Want to earn a degree that could help you look good in a variety of industries? Check out five multi-faceted options.
Are you considering going back to school, but aren't quite sure what to study? You might want to choose a versatile degree that could be marketable in more than one area.
"I used to work in human resources and I saw all the mistakes that people made, all the reasons people couldn't get hired," says Mary Jeanne Vincent, a personal career expert and strategist. "One of those mistakes was not having a major that was marketable."
If you want to avoid making a similar mistake, check out these five versatile college degree options.
Were you the kid who was more interested in selling lemonade than drinking it? If so, you could be a perfect candidate for a highly versatile bachelor's degree in business administration.
According to the College Board, an organization of colleges and universities that administers tests such as the SAT, business administration and management majors will likely learn how to plan and run a business by taking courses such as business ethics, accounting, and human resources management. Basically, things that help make businesses - and lemonade stands - turn a profit.
Why It's Versatile: "This is a versatile degree because every business needs people who have business sense," says Vincent. In fact, the skills attained in a business program - like creating new products or services and understanding how to make the bottom line count - are often wanted by employers, explains Vincent.
Possible Careers: According to the U.S. Department of Labor, a business degree could help you prepare to pursue careers such as market research analyst, buyer, or commercial loan officer.*
Quick, name an industry that doesn't rely on computers and information technology. Stumped, right? That's why a bachelor's degree in computer science is considered by Vincent to be a very versatile credential.
In fact, according to the College Board, computer science majors take an eclectic mix of classes, like artificial intelligence, mathematics for computer science, and the theory of formal languages.
Why It's Versatile: "There are a lot of different directions people can go in with this degree," says Vincent. "Things are always being invented and changing and we're all looking for that next thing. Computers are so woven into the fabric of every business now that these [graduates] will always be marketable."

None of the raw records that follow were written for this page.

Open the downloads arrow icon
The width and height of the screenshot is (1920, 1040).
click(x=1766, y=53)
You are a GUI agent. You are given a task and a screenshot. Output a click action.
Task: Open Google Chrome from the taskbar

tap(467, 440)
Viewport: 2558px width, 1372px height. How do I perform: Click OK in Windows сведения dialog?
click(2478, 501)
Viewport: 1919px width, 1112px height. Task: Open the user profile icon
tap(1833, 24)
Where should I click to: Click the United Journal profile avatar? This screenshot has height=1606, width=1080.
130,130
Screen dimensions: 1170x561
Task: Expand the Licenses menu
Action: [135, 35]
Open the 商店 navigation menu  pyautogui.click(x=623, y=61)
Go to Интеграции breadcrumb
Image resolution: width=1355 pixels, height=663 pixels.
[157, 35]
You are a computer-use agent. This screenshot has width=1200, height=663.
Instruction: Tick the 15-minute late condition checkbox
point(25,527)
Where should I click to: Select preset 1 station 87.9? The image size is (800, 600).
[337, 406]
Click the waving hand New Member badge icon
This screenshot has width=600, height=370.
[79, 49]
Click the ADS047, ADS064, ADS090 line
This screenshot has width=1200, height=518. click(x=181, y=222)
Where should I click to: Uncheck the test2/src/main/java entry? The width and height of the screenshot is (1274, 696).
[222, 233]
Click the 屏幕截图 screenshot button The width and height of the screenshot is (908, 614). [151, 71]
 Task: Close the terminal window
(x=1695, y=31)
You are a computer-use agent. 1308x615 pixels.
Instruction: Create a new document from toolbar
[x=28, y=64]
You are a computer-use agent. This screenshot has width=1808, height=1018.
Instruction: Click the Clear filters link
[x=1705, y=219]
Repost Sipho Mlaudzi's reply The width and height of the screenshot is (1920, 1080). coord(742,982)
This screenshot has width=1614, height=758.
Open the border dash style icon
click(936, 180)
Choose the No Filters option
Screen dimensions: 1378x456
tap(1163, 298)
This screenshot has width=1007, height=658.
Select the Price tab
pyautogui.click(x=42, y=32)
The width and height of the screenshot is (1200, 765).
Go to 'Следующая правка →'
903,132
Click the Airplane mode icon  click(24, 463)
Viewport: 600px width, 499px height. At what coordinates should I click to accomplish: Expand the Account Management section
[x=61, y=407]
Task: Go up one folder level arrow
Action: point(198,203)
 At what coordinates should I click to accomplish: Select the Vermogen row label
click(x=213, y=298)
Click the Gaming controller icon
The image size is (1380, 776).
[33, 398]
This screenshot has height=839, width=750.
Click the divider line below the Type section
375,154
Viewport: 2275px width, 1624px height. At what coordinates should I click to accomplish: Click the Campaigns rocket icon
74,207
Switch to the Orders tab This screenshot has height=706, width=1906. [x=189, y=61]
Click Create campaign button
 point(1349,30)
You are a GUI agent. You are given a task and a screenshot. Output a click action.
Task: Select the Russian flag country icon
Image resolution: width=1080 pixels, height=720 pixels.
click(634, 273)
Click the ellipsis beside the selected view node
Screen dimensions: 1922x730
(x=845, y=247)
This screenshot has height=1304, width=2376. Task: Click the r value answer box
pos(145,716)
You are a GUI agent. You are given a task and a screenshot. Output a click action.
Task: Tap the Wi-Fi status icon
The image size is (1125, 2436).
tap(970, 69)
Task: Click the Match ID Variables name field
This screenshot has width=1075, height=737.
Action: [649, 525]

Possible Careers: The U.S. Department of Labor says those with a computer science bachelor's degree could pursue careers such as computer programmer and software developer, among others.*
What do the Los Angeles Lakers, Home Depot, and Buick all have in common? They're all on Facebook. Social media is more than a way to make friends, it's one of the biggest marketing tools among companies of all stripes, says Vincent, making a bachelor's in marketing a very versatile option.
These students study how to get businesses a larger, more dedicated customer base, says the College Board. They could take classes in subjects such as advertising and promotion, marketing communications and research, and consumer behavior.
Why It's Versatile: "People who are well-versed in and know how to use social media are going to be in great demand in the future," says Vincent. "Every business is looking for these people. It's across the board, so a marketing degree is itself very marketable."
Possible Careers: Talk about options: The U.S. Department of Labor notes that marketing courses are helpful and important for a career as a sales manager, market research analyst, or advertising sales agent.*
Unfortunately, crime is an equal opportunity business - it's everywhere, and affects every industry. On the flip side, this means a criminal justice degree is a versatile choice, according to Vincent.
Even the College Board's description of the major is eclectic. "Criminal justice is an interdisciplinary major, so get ready to study everything: law, psychology, sociology, public administration, and more," it reads. Common courses might include criminology, victimology, and juvenile justice.
Why It's Versatile: "[Criminal justice is] police work, it's law, but a lot of companies have internal security and people with a criminal justice degree may also be very good at risk management or looking for irregularities," says Vincent. "They're trained to spot things that aren't right. I could see those skills used in a wide range of industries."
Possible Careers: A few options for criminal justice bachelor's degree grads, per the U.S. Department of Labor, include probation officer and correctional treatment specialist.*
In our litigious society, knowledge of the law is helpful in many places, not just the courtroom. In fact, says Vincent, a degree in paralegal studies can be applicable in a wide range of industries.
So, how do paralegal studies majors gain this versatile knowledge? With help from classes as varied as criminal law and procedure, civil procedure, and ethics, notes the College Board. Paralegal studies students also learn how to do extensive research, keep records, and communicate in writing effectively.
Why It's Versatile: "This degree gives you employable skills even if you don't work in the legal field," says Vincent. "For instance, if you work in risk management or in contracts, that degree gives you an expertise, or certainly some understanding, of contracts and regulations. Businesses in many industries need that."
Possible Career: The U.S. Department of Labor says that an associate's degree in paralegal studies, or a bachelor's degree in another field and a certificate in paralegal studies, could help you prepare to pursue a career as a paralegal or legal assistant.*
*All possible career information is from the U.S. Department of Labor's Occupational Outlook Handbook, 2012-13 Edition. The reference may include the Department labeling the degree as being required, preferred, or common for pursuing the particular career - or labeling the classes as being important.